- TEXT BLOCK -
[Start]

Sure, sure. I’m Jake. I kind of wear a lot of hats over at Pipeline, but the biggest thing is customer success. So I help people get onboarded. I help people get to know about it and I also test all the software, so I’m responsible for it working well. And when it doesn’t work well, you can blame me as well. Pipeline is an all in one video project management suite, all all-in-one tools. So we’ve really tried. There are a lot of project management tools out there. You know, you have your Mondays, the saunas, that kind of thing. We’ve really tried to take that and build it all in one. and bring in your Monday, like scheduling features with your studio binder, like call sheet features with your other things that aren’t even served well. by marketing we think like budget. So we have a budget tool as well. We brought those all into one project management platform.

Sarah Marince:

Cool. Well, we’re looking forward to hearing more about that, John. Hello, if you want to just give us a little brief history of who you are, where you are and what you do

John Andrew Young:

Well, thank you, Sarah. Thanks for having me here. surreal media. What we do is we help small businesses grow their business by using social media and, and all the other types of ways to get the name of that company out. Some of it is producing small short videos of a restaurant or a small business weightlifting center to show how the people are doing in that. And so it does require sometimes that we bring in crews and such like that. So I’m, I’m looking at this product that you have here, Jake, as a way to help us get our business quoted quicker, better, leaner.

Sarah Marince:

Cool. yeah. Jake, can you tell us when and why? you created a pipeline?

Jake Roorda:

Sure. So we kind of started building pipeline. We built the precursor to pipeline about 10 years ago. It was the founder max. He built it and he had a video production company of his own called hand-crank films and he built it in-house and because he was really tired of not finding anything that worked well, and he was tired of managing everything on spreadsheets and Google calendar. And so he built pipeline or the precursor pipeline, I should say. And it was just this in-house workflow and app and all it really did was hold data. then I joined them a hand crank about six years ago, I kind of helped maintain that, manage the projects in it, get everybody trained in it so that we were all using the same thing. And then about two, two and a half years ago, we said, you know, this is pretty cool. And it’s not something that everybody else has. so we, we sold production company and now for the last two years, we’ve been working solely on building pipeline and building it so that everybody can use it.

Sarah Marince:

Awesome, two years. But you were kind of working on the precursor to it before then?

Jake Roorda:

Exactly. Yup. Two dedicated years.

Sarah Marince:

It sounds like pipeline has a ton of features and really cool things. What are two of your favorite features?

[End]

- TO BE DONE -
Write out the part of the Pipeline interview transcript above between "Cool. Well, we’re" and "quicker, better, leaner.", inclusive, word for word.

- MATERIAL PROVIDED -
[Start]

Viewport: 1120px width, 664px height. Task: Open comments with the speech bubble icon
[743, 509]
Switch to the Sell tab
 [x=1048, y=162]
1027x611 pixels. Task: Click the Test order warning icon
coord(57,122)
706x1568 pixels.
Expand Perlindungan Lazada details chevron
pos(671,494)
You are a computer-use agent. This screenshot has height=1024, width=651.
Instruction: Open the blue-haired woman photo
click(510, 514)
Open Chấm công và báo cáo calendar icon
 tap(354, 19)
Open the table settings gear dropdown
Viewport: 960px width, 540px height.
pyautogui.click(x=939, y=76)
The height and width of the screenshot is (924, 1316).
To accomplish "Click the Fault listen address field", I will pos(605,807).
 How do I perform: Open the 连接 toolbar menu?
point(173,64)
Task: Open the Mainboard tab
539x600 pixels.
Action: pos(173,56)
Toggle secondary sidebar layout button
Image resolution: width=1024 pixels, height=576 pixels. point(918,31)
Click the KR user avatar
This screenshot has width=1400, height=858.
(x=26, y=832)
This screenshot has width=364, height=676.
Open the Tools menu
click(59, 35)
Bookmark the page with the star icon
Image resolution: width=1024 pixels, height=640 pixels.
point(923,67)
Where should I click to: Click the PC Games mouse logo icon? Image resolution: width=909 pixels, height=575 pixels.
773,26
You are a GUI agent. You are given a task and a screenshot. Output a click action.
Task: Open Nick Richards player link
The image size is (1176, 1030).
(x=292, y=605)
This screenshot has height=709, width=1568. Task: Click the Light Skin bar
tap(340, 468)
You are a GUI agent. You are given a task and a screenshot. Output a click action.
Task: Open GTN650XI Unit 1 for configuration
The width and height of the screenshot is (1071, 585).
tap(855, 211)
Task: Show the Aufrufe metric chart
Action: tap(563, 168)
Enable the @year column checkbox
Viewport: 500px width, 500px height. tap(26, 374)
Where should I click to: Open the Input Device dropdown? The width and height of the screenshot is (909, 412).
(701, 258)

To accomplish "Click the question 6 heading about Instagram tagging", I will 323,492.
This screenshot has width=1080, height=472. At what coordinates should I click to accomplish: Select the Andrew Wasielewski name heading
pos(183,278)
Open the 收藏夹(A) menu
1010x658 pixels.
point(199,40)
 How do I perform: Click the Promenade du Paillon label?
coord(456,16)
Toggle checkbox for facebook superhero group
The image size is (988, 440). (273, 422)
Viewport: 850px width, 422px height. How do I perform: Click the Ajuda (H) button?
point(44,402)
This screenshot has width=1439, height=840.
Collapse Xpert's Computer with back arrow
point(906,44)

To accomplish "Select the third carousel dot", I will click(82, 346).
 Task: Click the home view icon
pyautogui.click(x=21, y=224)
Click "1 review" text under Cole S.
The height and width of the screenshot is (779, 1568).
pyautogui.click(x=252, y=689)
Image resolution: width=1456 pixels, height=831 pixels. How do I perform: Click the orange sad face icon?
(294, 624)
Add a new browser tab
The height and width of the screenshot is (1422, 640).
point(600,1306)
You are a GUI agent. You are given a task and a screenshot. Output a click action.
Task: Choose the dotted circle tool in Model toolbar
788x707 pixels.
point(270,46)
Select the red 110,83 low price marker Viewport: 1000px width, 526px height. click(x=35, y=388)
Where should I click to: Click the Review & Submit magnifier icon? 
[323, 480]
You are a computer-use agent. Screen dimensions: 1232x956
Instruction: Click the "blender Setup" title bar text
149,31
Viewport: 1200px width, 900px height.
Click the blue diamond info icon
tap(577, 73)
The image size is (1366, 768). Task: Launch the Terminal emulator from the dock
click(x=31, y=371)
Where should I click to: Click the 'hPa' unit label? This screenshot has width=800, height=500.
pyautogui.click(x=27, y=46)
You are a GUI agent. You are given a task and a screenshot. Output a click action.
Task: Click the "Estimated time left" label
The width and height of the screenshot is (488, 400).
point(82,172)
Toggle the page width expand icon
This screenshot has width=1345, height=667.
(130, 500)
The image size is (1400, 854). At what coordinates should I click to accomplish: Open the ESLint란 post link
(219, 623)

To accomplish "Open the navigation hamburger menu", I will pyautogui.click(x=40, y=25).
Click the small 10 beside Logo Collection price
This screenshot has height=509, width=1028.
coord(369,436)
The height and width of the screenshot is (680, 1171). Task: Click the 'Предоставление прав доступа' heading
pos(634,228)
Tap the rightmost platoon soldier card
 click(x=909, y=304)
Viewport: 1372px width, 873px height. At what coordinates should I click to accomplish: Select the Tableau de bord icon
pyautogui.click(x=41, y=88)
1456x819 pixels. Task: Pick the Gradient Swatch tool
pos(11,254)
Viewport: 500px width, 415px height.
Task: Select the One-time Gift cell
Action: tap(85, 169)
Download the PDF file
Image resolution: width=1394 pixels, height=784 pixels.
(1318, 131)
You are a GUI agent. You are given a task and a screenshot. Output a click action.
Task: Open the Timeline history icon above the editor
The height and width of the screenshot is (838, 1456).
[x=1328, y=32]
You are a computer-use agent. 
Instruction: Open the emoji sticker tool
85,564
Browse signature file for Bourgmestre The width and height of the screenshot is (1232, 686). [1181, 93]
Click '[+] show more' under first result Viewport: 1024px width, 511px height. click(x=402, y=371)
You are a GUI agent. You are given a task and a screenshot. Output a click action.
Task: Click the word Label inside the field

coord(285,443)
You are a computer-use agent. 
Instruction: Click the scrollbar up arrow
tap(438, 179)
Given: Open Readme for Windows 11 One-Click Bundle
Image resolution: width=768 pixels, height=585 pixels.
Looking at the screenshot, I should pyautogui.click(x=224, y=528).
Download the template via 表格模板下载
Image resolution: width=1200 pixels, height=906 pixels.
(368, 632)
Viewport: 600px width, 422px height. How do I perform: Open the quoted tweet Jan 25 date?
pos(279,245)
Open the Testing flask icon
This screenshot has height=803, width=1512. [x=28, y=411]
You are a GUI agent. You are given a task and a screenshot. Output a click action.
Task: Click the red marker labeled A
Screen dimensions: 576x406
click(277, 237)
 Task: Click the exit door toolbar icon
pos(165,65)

[End]

- EXPECTED ANSWER -
Cool. Well, we’re looking forward to hearing more about that, John. Hello, if you want to just give us a little brief history of who you are, where you are and what you do

John Andrew Young:

Well, thank you, Sarah. Thanks for having me here. surreal media. What we do is we help small businesses grow their business by using social media and, and all the other types of ways to get the name of that company out. Some of it is producing small short videos of a restaurant or a small business weightlifting center to show how the people are doing in that. And so it does require sometimes that we bring in crews and such like that. So I’m, I’m looking at this product that you have here, Jake, as a way to help us get our business quoted quicker, better, leaner.